作者:Coquin Julien; Bertarrex Amandine; Dewitte Antoine; Lefevre Laurent; Joannes Boyau Olivier; Fleureau Catherine; Winnock Stephane; Leuillet Sebastien; Janvier Gerard; Ouattara Alexandre*
来源:Anesthesiology, 2013, 118(3): 640-648.
DOI:10.1097/ALN.0b013e3182833fcc

摘要

Background: In patients presenting with severe hemorrhage, the authors conducted an equivalence trial that compared noninvasive occlusion spectroscopy and the capillary blood method to determine hemoglobin level.

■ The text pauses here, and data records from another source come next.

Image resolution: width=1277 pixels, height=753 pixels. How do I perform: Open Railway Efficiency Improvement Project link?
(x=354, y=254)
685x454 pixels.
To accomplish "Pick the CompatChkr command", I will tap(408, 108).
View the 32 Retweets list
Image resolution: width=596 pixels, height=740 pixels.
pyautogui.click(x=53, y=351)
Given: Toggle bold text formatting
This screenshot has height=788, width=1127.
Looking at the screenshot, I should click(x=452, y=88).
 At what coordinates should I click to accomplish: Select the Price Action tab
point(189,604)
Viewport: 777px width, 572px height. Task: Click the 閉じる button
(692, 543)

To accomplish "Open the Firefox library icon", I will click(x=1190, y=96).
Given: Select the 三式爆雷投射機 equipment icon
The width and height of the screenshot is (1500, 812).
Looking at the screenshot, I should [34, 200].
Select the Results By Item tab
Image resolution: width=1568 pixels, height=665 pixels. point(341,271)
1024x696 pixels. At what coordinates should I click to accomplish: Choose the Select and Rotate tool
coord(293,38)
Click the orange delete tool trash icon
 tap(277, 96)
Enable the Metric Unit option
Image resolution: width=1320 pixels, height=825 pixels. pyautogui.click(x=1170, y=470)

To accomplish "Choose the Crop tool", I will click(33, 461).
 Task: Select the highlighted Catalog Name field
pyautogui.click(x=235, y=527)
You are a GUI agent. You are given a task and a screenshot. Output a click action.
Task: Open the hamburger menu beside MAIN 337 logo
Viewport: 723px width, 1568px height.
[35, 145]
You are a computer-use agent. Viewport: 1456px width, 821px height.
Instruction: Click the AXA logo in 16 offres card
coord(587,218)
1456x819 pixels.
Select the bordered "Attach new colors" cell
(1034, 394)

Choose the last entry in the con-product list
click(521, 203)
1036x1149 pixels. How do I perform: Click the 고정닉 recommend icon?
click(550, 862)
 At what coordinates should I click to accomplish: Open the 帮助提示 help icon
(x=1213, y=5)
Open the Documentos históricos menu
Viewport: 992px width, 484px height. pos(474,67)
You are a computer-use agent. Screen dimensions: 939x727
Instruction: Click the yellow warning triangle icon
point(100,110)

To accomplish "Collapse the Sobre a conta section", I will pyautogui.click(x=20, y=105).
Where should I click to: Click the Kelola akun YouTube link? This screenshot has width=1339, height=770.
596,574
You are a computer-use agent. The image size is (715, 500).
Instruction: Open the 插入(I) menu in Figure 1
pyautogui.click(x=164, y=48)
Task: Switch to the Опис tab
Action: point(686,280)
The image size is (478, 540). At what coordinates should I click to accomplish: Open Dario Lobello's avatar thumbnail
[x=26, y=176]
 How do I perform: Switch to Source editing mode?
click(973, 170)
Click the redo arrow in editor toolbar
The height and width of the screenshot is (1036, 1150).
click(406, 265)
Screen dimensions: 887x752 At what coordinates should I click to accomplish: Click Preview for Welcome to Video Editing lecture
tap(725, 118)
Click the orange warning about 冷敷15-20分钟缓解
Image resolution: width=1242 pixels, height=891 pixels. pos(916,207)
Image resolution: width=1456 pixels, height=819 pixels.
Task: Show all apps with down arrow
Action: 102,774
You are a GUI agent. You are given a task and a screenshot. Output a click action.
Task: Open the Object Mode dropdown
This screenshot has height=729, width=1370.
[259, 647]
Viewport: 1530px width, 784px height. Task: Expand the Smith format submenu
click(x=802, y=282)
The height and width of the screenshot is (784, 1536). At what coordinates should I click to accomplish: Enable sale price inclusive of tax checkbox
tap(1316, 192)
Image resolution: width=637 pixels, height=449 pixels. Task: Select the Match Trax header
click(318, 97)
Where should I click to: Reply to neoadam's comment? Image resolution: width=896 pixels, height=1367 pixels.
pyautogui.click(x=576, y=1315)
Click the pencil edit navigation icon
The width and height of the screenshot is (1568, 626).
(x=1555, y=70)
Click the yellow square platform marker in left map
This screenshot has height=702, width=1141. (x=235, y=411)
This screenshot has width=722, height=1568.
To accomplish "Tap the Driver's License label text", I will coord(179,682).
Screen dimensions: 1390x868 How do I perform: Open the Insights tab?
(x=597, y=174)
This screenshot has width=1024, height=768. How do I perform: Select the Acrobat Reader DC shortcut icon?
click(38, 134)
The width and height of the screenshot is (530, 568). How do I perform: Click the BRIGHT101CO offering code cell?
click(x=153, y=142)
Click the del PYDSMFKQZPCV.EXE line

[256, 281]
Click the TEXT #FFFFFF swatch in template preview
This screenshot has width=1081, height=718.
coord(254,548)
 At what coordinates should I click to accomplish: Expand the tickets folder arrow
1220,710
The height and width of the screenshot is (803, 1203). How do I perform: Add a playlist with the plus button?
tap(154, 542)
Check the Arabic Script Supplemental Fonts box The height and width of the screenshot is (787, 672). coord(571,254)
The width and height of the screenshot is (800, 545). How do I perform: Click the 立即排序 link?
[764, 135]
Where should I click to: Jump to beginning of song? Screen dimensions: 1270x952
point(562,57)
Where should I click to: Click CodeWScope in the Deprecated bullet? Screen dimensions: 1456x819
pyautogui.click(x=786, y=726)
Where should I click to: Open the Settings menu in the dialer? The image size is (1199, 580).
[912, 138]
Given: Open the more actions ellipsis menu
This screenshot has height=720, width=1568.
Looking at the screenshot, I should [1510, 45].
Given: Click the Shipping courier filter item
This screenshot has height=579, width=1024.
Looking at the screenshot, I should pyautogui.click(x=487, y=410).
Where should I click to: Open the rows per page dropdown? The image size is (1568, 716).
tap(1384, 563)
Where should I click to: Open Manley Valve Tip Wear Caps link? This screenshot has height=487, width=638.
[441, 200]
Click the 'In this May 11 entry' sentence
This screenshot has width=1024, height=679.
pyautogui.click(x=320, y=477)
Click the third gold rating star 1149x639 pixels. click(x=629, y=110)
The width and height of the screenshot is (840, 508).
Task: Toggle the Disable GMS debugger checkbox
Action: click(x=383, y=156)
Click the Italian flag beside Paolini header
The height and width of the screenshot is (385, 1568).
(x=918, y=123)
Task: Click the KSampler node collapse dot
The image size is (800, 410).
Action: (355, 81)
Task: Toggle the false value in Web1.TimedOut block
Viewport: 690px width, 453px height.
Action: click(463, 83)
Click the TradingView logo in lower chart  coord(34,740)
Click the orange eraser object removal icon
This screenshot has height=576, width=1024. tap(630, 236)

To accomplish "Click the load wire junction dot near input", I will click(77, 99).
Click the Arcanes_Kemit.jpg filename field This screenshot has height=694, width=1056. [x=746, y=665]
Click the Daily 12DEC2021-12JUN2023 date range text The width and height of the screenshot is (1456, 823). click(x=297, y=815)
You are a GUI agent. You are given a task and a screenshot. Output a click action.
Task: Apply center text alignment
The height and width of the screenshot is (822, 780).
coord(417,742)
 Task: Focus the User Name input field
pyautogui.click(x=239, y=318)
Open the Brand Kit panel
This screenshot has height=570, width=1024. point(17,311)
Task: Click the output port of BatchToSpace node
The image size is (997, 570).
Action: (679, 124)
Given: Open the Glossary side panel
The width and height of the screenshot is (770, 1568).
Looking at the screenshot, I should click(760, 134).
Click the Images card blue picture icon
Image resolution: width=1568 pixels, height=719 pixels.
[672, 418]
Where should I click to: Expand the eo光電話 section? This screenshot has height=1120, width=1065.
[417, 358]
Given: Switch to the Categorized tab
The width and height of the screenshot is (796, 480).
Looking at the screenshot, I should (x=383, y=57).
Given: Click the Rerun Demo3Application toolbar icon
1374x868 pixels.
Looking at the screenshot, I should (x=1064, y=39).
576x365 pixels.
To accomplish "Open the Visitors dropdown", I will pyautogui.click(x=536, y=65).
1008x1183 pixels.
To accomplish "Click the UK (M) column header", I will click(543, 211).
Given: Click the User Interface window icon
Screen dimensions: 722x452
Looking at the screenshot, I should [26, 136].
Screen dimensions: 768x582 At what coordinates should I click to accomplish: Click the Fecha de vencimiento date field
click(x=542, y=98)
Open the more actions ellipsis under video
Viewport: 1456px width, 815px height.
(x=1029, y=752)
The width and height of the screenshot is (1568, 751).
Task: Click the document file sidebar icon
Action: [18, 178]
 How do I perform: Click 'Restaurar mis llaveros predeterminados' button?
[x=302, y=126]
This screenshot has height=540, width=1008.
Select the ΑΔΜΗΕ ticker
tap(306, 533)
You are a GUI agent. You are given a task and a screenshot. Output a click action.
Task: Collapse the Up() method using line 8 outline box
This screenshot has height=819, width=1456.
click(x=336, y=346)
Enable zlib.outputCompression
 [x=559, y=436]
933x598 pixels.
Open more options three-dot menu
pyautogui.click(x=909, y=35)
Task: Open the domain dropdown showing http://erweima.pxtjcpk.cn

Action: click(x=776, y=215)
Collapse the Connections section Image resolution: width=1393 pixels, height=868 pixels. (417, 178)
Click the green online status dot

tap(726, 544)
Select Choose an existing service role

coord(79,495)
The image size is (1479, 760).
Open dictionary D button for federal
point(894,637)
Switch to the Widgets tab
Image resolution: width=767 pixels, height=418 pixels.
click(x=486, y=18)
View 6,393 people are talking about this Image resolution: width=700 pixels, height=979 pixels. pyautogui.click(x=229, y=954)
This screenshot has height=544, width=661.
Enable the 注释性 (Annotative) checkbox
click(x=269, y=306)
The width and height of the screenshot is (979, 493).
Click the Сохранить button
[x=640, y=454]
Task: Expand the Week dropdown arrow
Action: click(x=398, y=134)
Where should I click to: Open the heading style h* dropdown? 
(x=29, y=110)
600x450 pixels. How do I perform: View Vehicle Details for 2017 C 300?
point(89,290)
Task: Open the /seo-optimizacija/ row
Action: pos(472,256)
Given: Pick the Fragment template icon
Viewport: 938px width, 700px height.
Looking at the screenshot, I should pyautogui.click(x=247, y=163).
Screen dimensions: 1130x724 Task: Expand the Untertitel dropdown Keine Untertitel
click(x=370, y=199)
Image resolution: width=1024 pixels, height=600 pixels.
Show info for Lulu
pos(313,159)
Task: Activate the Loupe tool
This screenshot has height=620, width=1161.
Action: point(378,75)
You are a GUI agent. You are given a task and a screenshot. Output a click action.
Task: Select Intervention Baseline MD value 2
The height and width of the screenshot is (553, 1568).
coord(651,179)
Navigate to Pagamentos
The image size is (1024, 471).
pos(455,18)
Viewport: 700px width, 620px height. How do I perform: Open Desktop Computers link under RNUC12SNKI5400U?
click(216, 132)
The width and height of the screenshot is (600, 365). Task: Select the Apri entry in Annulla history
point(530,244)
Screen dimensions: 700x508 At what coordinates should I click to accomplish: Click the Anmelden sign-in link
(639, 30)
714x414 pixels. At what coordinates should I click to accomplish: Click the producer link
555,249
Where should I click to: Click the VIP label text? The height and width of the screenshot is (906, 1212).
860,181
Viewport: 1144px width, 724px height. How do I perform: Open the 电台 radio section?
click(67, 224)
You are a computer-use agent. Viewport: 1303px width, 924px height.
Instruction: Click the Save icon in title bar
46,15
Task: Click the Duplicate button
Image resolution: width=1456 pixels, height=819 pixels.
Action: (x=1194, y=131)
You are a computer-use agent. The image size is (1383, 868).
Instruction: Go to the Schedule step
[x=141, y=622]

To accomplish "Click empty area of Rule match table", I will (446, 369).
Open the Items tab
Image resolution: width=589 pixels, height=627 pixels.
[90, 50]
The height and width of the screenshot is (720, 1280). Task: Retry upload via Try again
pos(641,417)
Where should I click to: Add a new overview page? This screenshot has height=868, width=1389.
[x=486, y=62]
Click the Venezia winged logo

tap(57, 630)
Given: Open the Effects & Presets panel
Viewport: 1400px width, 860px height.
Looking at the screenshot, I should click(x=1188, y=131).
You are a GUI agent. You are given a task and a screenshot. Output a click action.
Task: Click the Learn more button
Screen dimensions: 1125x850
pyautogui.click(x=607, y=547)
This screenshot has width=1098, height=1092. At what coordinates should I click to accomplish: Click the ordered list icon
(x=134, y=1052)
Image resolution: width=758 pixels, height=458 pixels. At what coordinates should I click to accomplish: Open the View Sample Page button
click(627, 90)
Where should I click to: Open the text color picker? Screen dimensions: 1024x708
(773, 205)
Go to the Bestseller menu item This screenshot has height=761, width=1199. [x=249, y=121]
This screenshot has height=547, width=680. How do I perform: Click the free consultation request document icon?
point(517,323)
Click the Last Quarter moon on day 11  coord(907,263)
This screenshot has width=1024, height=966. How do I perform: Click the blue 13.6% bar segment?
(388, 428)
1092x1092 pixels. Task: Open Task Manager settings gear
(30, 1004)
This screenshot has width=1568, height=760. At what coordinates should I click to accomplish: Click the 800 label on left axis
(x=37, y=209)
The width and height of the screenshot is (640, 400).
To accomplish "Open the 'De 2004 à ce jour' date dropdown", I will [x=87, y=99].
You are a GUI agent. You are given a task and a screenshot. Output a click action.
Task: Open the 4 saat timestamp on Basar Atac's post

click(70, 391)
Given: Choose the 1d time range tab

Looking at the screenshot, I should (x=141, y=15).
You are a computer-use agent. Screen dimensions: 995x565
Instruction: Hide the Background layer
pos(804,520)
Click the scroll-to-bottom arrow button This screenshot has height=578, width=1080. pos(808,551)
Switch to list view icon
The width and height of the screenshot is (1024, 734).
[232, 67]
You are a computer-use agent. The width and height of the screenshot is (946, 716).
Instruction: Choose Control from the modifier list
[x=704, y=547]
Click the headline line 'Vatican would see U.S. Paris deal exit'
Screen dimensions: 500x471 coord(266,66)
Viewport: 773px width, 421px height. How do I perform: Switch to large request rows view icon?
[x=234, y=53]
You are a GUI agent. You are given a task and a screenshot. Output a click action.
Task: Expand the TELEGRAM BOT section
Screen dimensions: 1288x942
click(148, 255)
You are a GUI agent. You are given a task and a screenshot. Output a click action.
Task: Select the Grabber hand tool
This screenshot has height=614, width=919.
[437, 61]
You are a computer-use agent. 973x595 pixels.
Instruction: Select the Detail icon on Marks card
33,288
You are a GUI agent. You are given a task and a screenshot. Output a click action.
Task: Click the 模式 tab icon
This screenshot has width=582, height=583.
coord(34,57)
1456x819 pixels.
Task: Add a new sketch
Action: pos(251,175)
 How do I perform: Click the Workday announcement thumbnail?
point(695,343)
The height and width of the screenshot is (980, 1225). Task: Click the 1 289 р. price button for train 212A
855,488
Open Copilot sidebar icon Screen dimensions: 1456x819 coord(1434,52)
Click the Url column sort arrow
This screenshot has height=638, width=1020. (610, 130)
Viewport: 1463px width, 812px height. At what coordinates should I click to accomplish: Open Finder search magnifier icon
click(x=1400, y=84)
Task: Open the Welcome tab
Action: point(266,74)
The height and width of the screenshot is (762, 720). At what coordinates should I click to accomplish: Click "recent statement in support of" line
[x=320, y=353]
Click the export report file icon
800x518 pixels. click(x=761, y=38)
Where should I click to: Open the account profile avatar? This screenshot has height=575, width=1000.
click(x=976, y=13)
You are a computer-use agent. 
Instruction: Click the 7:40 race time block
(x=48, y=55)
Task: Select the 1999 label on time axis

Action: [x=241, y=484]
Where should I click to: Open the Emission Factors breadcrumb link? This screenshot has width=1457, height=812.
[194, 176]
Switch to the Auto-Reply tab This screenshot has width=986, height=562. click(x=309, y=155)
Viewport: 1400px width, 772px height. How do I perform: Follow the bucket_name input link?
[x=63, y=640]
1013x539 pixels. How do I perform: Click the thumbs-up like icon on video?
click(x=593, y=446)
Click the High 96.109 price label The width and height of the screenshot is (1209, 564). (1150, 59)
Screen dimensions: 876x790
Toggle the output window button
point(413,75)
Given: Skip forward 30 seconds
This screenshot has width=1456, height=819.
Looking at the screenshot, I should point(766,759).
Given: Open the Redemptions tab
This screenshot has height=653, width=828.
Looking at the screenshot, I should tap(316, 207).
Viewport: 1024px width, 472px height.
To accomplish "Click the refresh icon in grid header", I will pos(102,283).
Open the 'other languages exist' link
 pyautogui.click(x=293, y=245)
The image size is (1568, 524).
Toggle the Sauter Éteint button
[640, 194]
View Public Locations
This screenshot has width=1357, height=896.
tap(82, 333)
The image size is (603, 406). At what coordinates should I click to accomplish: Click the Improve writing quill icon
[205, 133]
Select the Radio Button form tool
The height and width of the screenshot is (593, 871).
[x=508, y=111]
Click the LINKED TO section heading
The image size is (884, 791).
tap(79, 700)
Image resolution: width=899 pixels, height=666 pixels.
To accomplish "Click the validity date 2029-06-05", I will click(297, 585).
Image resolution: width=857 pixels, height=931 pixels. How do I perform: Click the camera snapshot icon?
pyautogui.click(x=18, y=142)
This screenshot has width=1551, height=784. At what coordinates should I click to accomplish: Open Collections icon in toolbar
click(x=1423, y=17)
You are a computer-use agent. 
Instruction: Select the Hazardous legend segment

Methods: This prospective observational study included patients admitted to their intensive care unit for gastrointestinal bleeding. A ring-shaped sensor, connected to a NBM-200MP (OrSense r, Nes Ziona, Israel), was fitted onto the patient's thumb to intermittently measure hemoglobin (So t Hb). During the first 24 h after admission, venous hemoglobin level, considered as the reference method, was determined at the laboratory every 8 h and was compared to So t Hb and the capillary blood method. The primary endpoint was the proportion of inaccurate measurements, defined as greater than 15% difference compared with reference values or their unavailability for any technical reason.
Results: The study was scheduled to include 68 patients but was stopped prematurely after an interim analysis of 34 patients. The proportion of inaccuracies revealed that So t Hb could not be considered equivalent to the capillary blood method (47% [95% CI, 43-51] and 24% [95% CI, 2028]). Considering venous hemoglobin level as a reference method, the mean biases for So t Hb (n = 133) and the capillary blood method (n = 135) were, respectively, -0.4 +/- 2.0 and 0.8 +/- 1.2 g/dl (P < 0.05). So t Hb was associated with an increased incidence of failed transfusion. The inaccuracy of So t Hb tended to be increased in patients receiving vasopressor agents.
Conclusions: Noninvasive determination of hemoglobin level based on occlusion spectroscopy lacks accuracy in patients presenting with severe gastrointestinal bleeding and cannot be considered equivalent to the capillary-based method. This inaccuracy seems to be moderately influenced by the infusion of vasopressor agents.